**Extrait du document:**
---------------

Le respect des droits humains est bafoué
L’accès à la terre, à l’eau potable, à des semences et aux ressources naturelles est au cœur du droit à l’alimentation. Pourtant, un nombre croissant de personnes perdent l’accès à ces ressources vitales en raison de la destruction de l’environnement et du changement climatique. Les Etats ont l’obligation de respecter, de protéger et de donner effet aux droits des individus. Mais souvent, il y a un manque de volonté politique des dirigeants des pays du Sud pour réaliser le droit à l’alimentation des personnes les plus vulnérables et les protéger des conséquences du changement climatique. Cela est souvent lié au fait que les personnes concernées sont marginalisées et discriminées, sans aucune influence politique.
La communauté internationale doit agir
Face à la spéculation alimentaire et au réchauffement climatique, il est plus crucial que jamais d’insister sur le droit à l’alimentation et de l’exiger. Les personnes touchées par la faim et la malnutrition doivent être soutenues pour qu’elles puissent revendiquer une politique gouvernementale responsable et garantir leur accès à la terre, à l’eau et à d’autres ressources.
Selon le droit international, la communauté internationale est obligée de protéger les personnes vulnérables contre les effets négatifs du changement climatique, car celui-ci est responsable de graves problèmes d’alimentation. En outre, les pays industrialisés ont une responsabilité historique d’aider les personnes du Sud à s’adapter aux changements climatiques – car ce sont eux qui les ont provoqués principalement.
Pain pour le prochain, Action de Carême et Etre partenaires soutiennent les personnes vulnérables et marginalisées afin qu’elles puissent faire valoir leur droit à l’alimentation. A travers différents projets dans le monde entier, nos œuvres aident les petits producteurs et productrices à produire leur alimentation de manière écologique et durable et les associations paysannes à revendiquer leurs droits.
Un fonds spécial climat et développement a été créé pour la réalisation de projets spécifiques qui ont pour but de diminuer les conséquences négatives du changement climatique. Au niveau politique, nos œuvres exigent – dans leur campagne œcuménique au niveau national ainsi que dans les campagnes internationales des réseaux Aprodev et CIDSE – que les Etats s’engagent en faveur d’un protocole post-Kyoto qui les oblige à réduire les émissions de CO2 et à lutter ainsi contre le réchauffement climatique. Pain pour le prochain et Action de Carême demandent une justice climatique entre les pays industrialisés et les pays du Sud. Nous demandons à la population suisse de s’engager concrètement en réduisant leurs propres émissions de CO2 et en signant la Pétition Justice Climatique adressée au Conseil fédéral suisse.

---------------

**Items affichés:**
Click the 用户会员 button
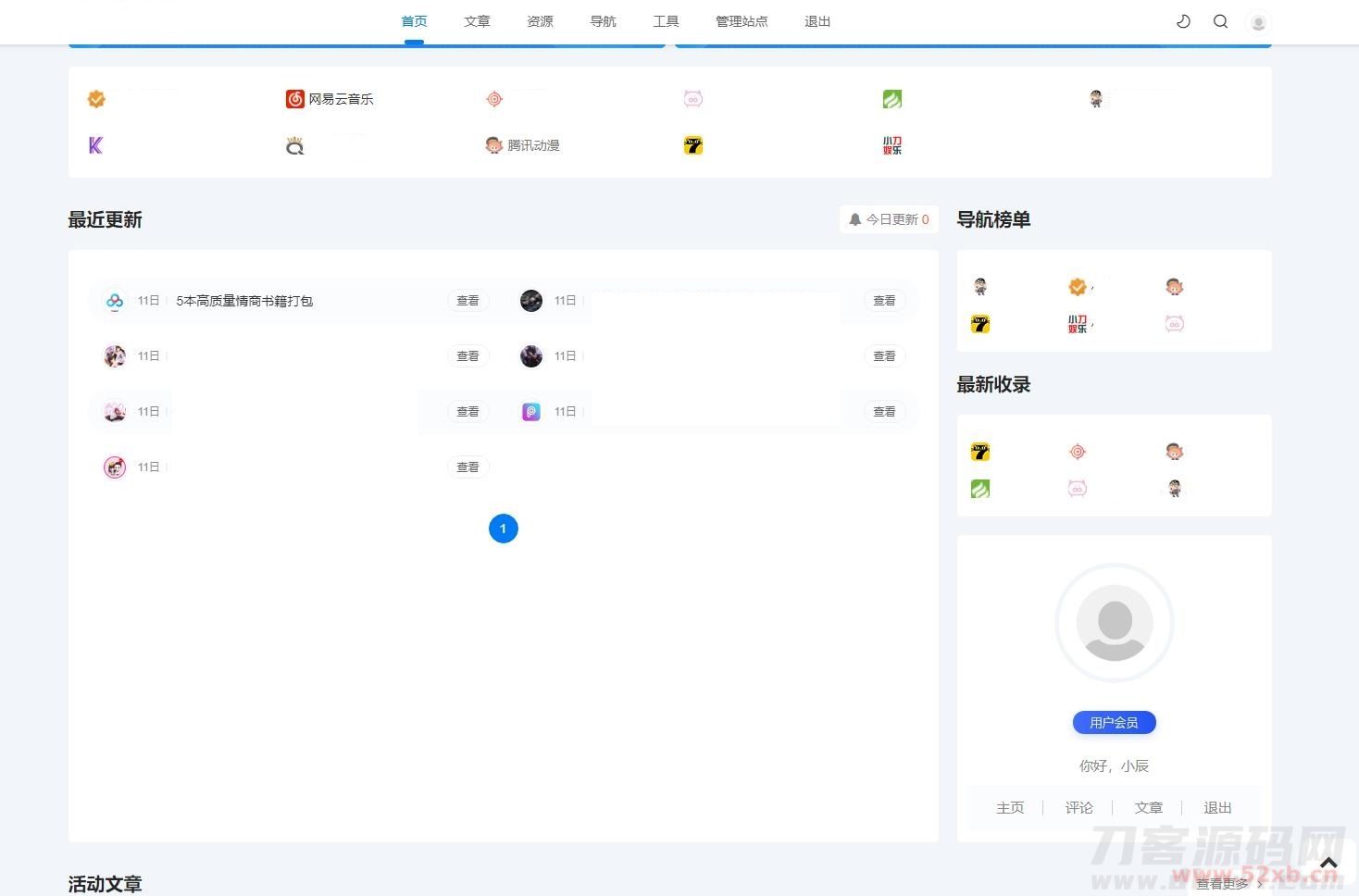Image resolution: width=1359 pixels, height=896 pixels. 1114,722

---------------

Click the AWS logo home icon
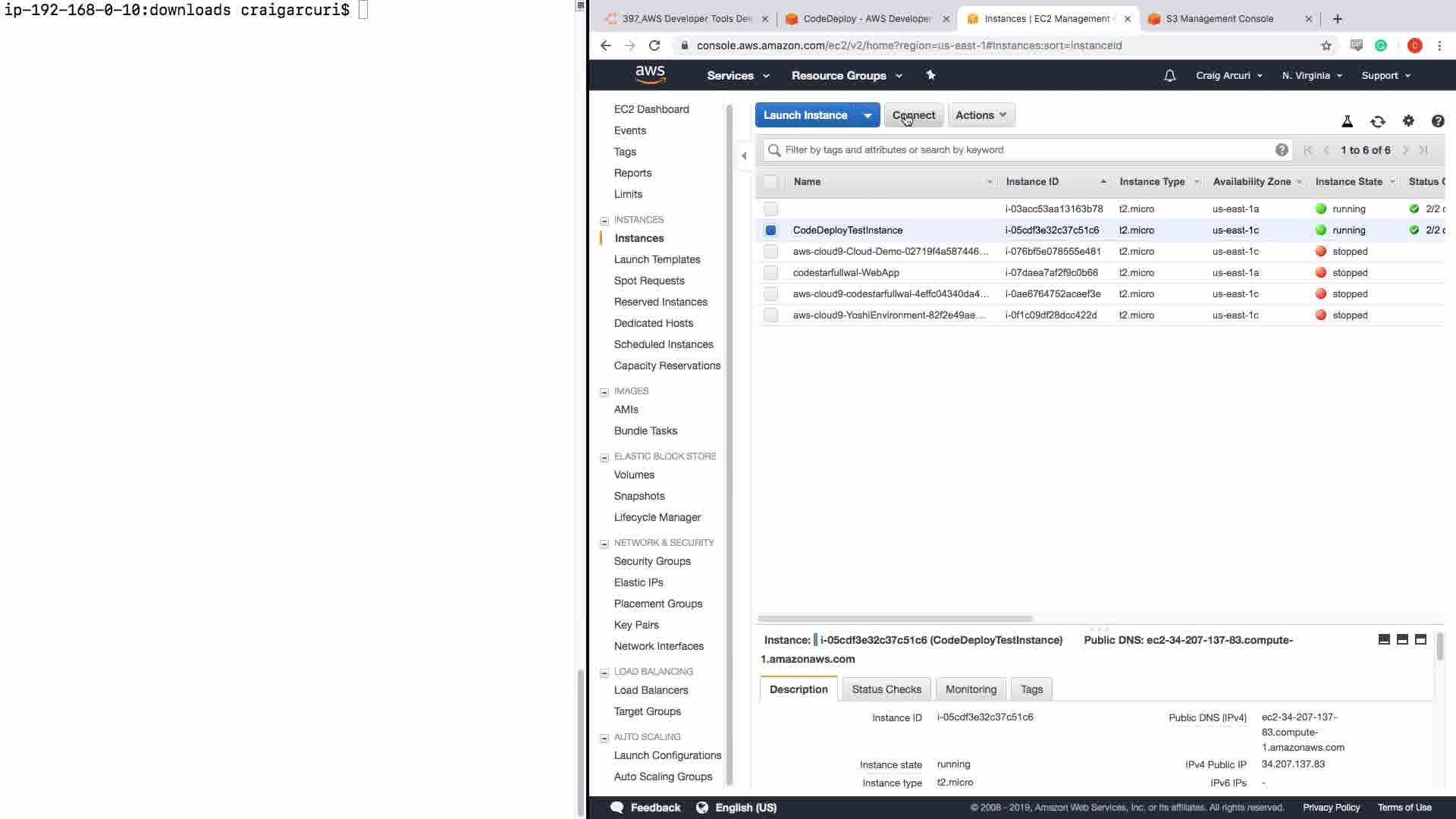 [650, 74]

---------------

**Série d'exercices:**
A – Reprenez le passage sur le droit à l'alimentation entre "Pain pour le prochain, Action" et "revendiquer leurs droits.", bornes comprises, en remplaçant "petits producteurs et productrices" par "familles paysannes".
B – Rédigez la suite du texte sur le droit à l'alimentation et le changement climatique à partir de l'endroit où il s'arrête.

**Réponses par exercice:**
A –
Pain pour le prochain, Action de Carême et Etre partenaires soutiennent les personnes vulnérables et marginalisées afin qu’elles puissent faire valoir leur droit à l’alimentation. A travers différents projets dans le monde entier, nos œuvres aident les familles paysannes à produire leur alimentation de manière écologique et durable et les associations paysannes à revendiquer leurs droits.

B –
Campagne internationale de CIDSE pour une justice climatique
CIDSE est un réseau international d’organisations catholiques de développement. Action de Carême est l’une des 16 organisations membres. Au cours de l’année 2009, les organisations membres de CIDSE et de Caritas réalisent une campagne publique sur la justice climatique : en signant des cartes postales et des pétitions électroniques, des milliers de personnes demandent à leur gouvernement de s’engager pour un protocole contraignant lors des négociations des Nations Unies sur le climat à Copenhague en décembre 2009.
Campagne internationale des œuvres protestantes: Countdown to Copenhagen
Aprovev est un réseau d’organisations de développement européennes lié au Conseil Œcuménique des Eglises. Pain pour le prochain est l’une des 17 organisations membres. Avec Pain pour le prochain et huit autres organisations protestantes, Aprodev a lancé la campagne internationale Countdown to Copenhagen. Chacun et chacune peut se joindre à la campagne en signant une pétition électronique qui sera transmise aux négociateurs lors de la conférence à Copenhague en décembre 2009. Cette pétition demande aux gouvernements des pays industrialisés de s’engager à réduire les émissions de CO2 pour maintenir le réchauffement climatique en dessous du seuil de 2°C et d’aider les pays du Sud à réduire leurs émissions et à s’adapter au changement climatique. Les participants de la campagne s’engagent également à améliorer leur propre bilan écologique.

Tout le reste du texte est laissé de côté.